(Dataset entries)
____

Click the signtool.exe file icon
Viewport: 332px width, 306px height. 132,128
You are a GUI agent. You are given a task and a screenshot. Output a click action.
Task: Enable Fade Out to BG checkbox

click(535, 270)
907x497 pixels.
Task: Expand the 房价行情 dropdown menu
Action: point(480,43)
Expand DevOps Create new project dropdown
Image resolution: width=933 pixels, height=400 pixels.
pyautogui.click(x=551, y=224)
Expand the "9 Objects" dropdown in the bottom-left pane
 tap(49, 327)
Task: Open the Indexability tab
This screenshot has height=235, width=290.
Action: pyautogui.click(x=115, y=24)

____

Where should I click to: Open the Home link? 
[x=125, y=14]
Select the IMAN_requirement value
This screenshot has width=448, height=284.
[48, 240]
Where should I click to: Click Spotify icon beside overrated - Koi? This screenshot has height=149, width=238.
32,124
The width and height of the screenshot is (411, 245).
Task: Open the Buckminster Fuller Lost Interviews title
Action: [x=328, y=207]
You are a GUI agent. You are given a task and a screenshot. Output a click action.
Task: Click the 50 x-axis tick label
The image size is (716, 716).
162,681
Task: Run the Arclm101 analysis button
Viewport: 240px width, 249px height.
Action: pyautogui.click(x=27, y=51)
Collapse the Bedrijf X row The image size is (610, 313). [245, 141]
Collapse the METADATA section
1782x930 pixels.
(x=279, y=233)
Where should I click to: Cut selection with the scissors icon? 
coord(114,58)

____

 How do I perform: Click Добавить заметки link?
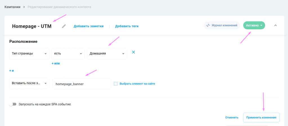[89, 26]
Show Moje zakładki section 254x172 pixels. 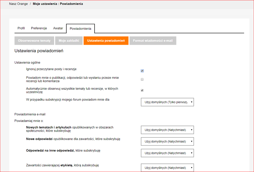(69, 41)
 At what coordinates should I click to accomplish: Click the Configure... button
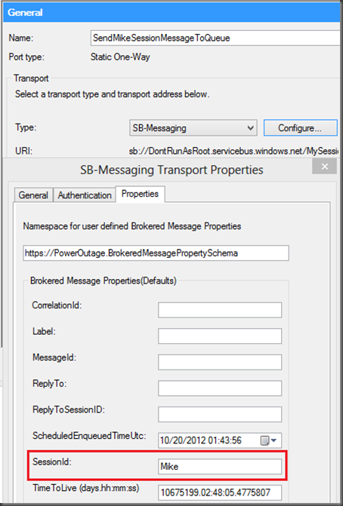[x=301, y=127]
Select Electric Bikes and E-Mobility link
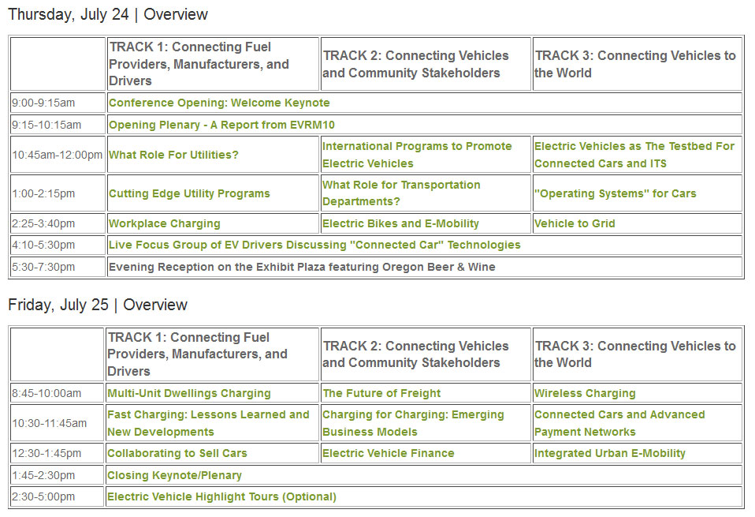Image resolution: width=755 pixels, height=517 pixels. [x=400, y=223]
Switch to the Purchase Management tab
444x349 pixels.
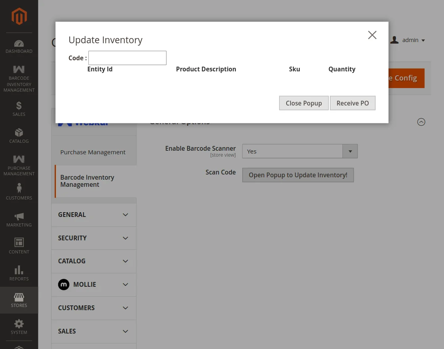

____

(EXERCISE) Identify the lines above with the word "Collapse". Copy them.

(OUTPUT BELOW)
Collapse the Bedrijf X row The image size is (610, 313). [245, 141]
Collapse the METADATA section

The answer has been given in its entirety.